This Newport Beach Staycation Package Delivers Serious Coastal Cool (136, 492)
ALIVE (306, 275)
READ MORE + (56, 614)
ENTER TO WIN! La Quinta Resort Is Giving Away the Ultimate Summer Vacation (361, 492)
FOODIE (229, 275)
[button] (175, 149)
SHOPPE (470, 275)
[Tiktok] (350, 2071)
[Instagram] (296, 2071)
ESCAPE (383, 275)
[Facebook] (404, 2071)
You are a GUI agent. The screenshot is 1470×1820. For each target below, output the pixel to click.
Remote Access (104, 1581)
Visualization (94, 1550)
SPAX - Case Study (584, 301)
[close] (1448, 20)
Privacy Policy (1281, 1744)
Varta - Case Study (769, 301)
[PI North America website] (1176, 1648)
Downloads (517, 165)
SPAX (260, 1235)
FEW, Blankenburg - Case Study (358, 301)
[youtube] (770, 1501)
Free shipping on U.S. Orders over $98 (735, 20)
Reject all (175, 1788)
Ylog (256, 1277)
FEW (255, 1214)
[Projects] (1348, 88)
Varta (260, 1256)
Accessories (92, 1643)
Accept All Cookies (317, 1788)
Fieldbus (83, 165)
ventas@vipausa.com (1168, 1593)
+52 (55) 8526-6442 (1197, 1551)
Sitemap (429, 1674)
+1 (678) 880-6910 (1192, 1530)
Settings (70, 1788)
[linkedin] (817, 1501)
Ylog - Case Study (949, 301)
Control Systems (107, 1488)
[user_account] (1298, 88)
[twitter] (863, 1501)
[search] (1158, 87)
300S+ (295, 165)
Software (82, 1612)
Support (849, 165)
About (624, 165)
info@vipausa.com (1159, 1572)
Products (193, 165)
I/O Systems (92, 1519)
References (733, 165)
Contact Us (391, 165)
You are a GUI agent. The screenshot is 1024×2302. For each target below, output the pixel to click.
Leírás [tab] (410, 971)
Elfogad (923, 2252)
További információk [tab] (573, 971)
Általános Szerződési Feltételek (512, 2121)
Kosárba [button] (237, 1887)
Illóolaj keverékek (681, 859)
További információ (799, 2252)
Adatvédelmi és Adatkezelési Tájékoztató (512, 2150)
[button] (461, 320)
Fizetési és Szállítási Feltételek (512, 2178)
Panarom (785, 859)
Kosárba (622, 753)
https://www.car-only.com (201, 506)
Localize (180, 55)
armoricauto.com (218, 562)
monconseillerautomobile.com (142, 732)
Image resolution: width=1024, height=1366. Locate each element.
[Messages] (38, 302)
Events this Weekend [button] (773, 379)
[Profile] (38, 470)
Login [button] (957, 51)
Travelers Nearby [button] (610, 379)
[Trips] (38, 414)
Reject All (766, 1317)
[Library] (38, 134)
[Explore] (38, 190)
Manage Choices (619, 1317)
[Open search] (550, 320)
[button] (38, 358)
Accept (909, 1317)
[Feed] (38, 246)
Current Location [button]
※ ※ ※
:: WORK TO COMPLETE ::
Could you restate word for word the lines above from the one containing "SPAX - Case Study (584, 301)" through the one containing "[user_account] (1298, 88)", both included, and nothing else?

:: EXERCISE OUTPUT ::
SPAX - Case Study (584, 301)
[close] (1448, 20)
Privacy Policy (1281, 1744)
Varta - Case Study (769, 301)
[PI North America website] (1176, 1648)
Downloads (517, 165)
SPAX (260, 1235)
FEW, Blankenburg - Case Study (358, 301)
[youtube] (770, 1501)
Free shipping on U.S. Orders over $98 (735, 20)
Reject all (175, 1788)
Ylog (256, 1277)
FEW (255, 1214)
[Projects] (1348, 88)
Varta (260, 1256)
Accessories (92, 1643)
Accept All Cookies (317, 1788)
Fieldbus (83, 165)
ventas@vipausa.com (1168, 1593)
+52 (55) 8526-6442 (1197, 1551)
Sitemap (429, 1674)
+1 (678) 880-6910 (1192, 1530)
Settings (70, 1788)
[linkedin] (817, 1501)
Ylog - Case Study (949, 301)
Control Systems (107, 1488)
[user_account] (1298, 88)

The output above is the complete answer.